Stevens’ tournament dream crushed

AP photo
In this Feb. 8, 2020, file photo, Penn State's Lamar Stevens (11) scores on Minnesota's Alihan Demir (30) in late second-half action of an NCAA college basketball game in State College, Pa. Stevens was selected to the Associated Press All-Big Ten team selected Tuesday, March 10, 2020.

UNIVERSITY PARK — One of the greatest players in Penn State basketball history was all set to break the school’s career scoring record and to lead the Nittany Lions to a rare NCAA Tournament appearance.

Then, in a cruel twist of fate, all of that was taken away from Lamar Stevens.

“My initial thought after this is I was really hurt,” Stevens said in a candid interview with college basketball reporter Jeff Goodman of WatchStadium.com.

“Just being a senior, being a guy who hasn’t made the tournament in the previous three years and knowing it was coming to reality this year and not having any control over it, being seven points away from being the school’s all-time leading scorer, my heart broke, honestly.”

Penn State was denied its first appearance in the NCAA Tournament since 2011 when the coronavirus pandemic caused the tournament to be canceled. When that happened, Stevens became one of the most prominent players in the country, as his tale was told on numerous national programs, with one college basketball expert after another expressing their disappointment for him.

Stevens bypassed the pros and returned to PSU for his senior year, then did what he set out to accomplish by leading the Lions to an NCAA Tournament bid. The team was a lock to go dancing, even though the field was never formally announced because of the tournament cancellation.

Making matters worse for Stevens, he was set to break Talor Battle’s career scoring record at Penn State and needed just seven more points. Stevens finished his college career with 2,207 points, while Battle’s record still stands at 2,213.

Stevens addressed his feelings about the tournament being canceled during his interview with Goodman.

“The first time I saw (the news) was on the bus on the way back to the gym after getting off the plane from the Big Ten Tournament,” Stevens said.

“At first I was in shock. We had a meeting in the locker room right after, and I couldn’t help but hold back tears. Everybody in there was just crying, so emotional, hugging each other. We just weren’t ready for the end.”

The team, Stevens said, had “so many more goals to attain.”

“But we have no shot of doing it,” he added.

He understands why the decision was made to cancel the tournament.

“The coronavirus is a serious deal, and I know a lot of people have been affected by it,” Stevens said.

“But it still hurts for us players.”

Stevens gave his idea on what he would have liked to see happen with the NCAA Tournament.

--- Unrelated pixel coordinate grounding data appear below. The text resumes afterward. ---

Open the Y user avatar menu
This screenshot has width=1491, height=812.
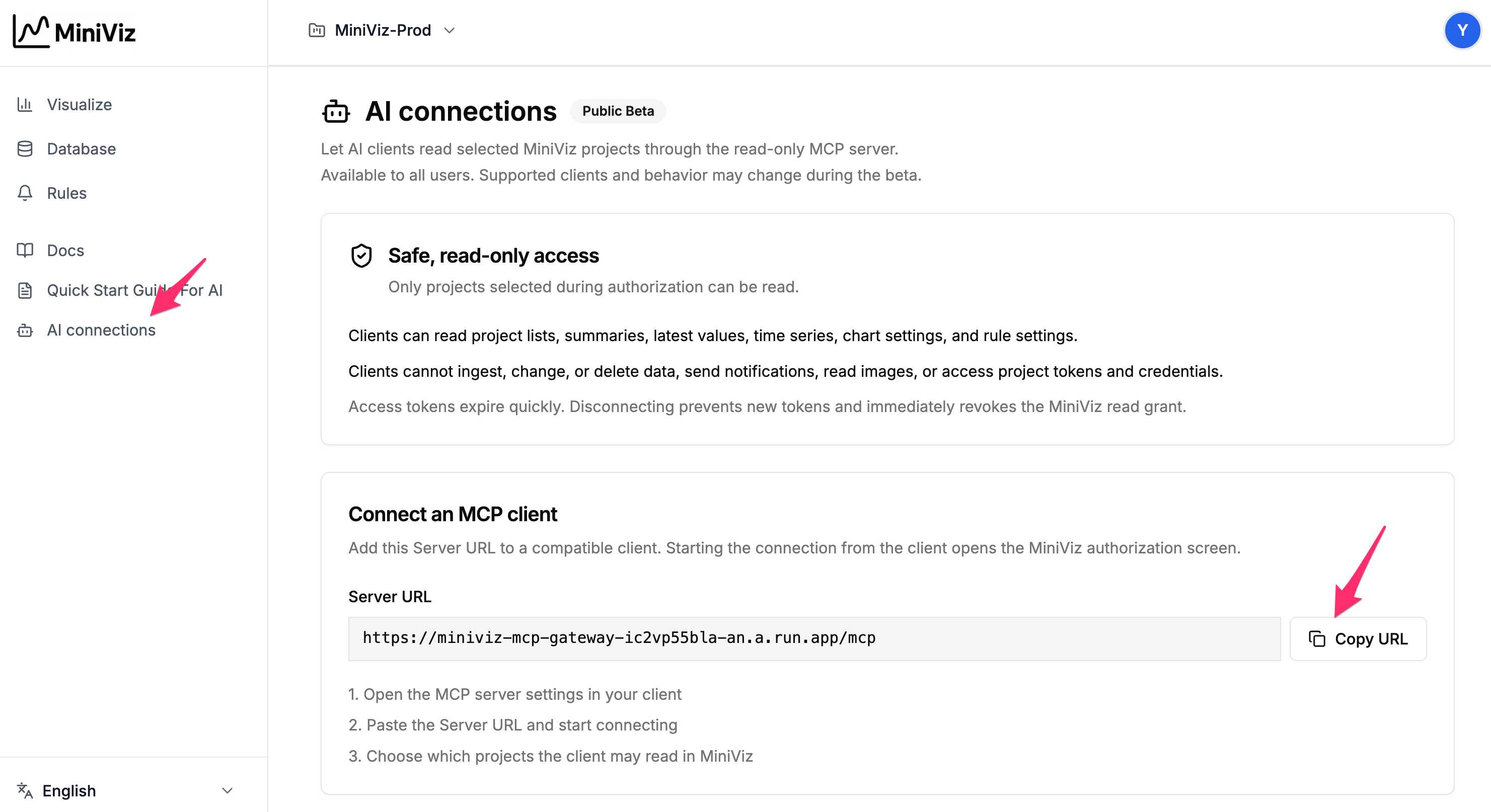(x=1462, y=30)
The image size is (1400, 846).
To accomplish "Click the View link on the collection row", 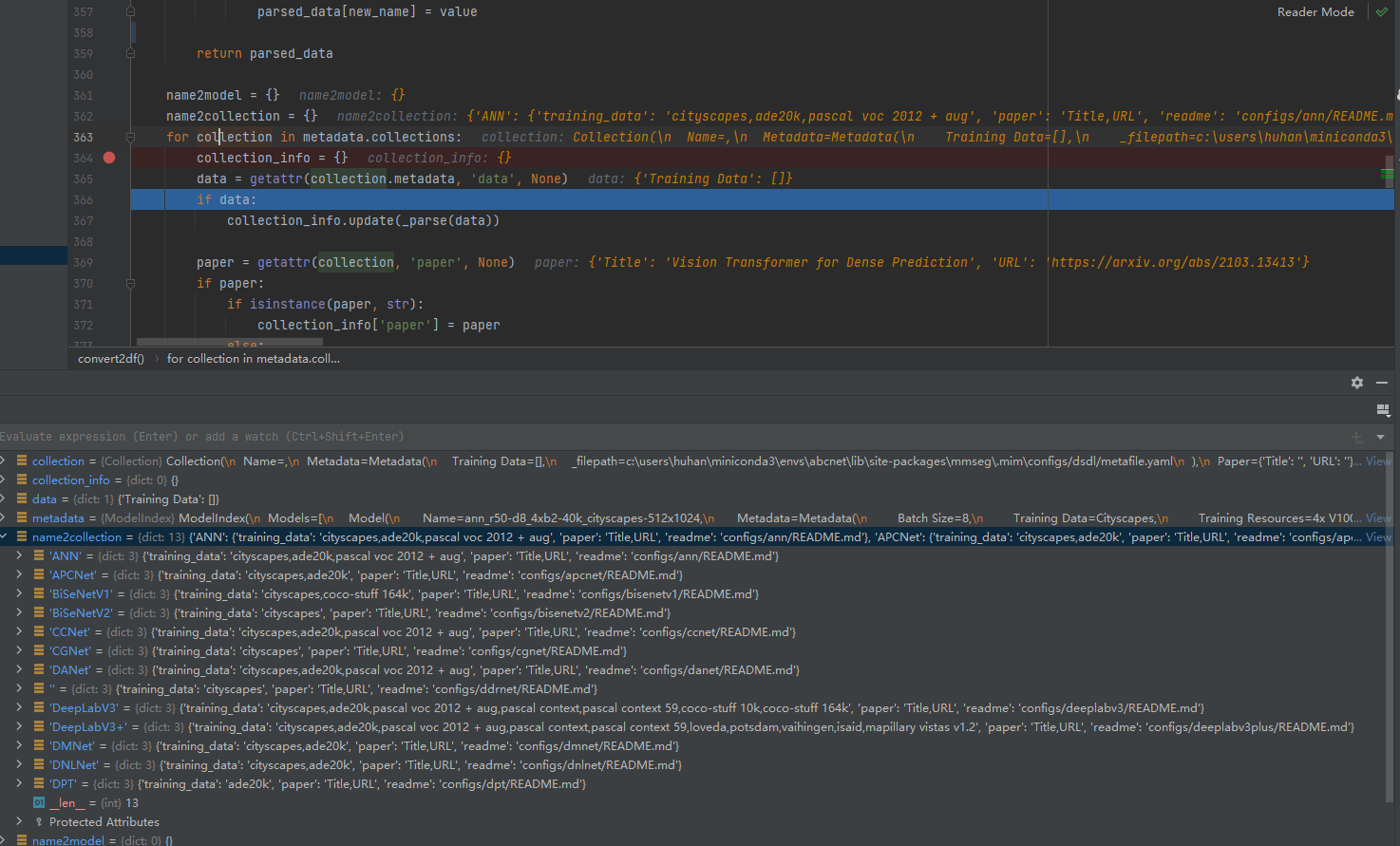I will point(1377,461).
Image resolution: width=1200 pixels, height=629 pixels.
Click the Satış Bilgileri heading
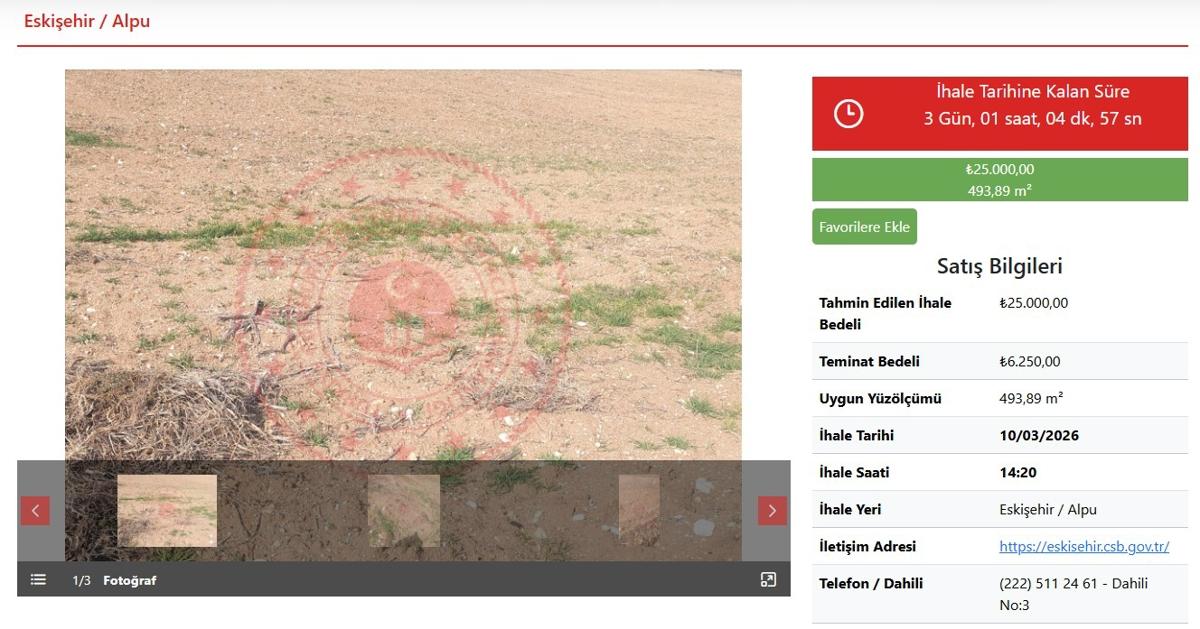pos(999,267)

“I think they should have postponed it or had a poll that goes out to all the players and coaches to see if guys are willing to miss graduation in May or in June and give us the opportunity to have some say, if we want to play at a later date,” Stevens said. “I know that I wanted to.

“It’s not fair for the seniors, especially for somebody who may be in my position who’s never been, and they finally made it. I think that would have been more beneficial, more a collective answer.”

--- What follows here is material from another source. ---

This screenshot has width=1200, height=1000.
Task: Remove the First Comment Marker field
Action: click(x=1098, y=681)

Where does Stevens rank among the all-time Penn State greats? His point total is second to Battle’s, and he’s in the top 10 of most major statistical categories for the Lions.

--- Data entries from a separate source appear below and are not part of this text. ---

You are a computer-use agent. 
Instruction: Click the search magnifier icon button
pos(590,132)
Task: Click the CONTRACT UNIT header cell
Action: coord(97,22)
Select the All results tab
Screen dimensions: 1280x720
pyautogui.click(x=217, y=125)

“I feel like I gave everything to this program, this school, to get to that point,” Stevens said of going to the NCAA Tournament, “and I wanted that experience with my team and my coaches and just have that Penn State community be able to rally around us while we finally made the tournament, something we haven’t done in nine years.

“That was something I really had a lot of excitement for, something I was really proud of. And just to see it end in this way, it definitely hurts.”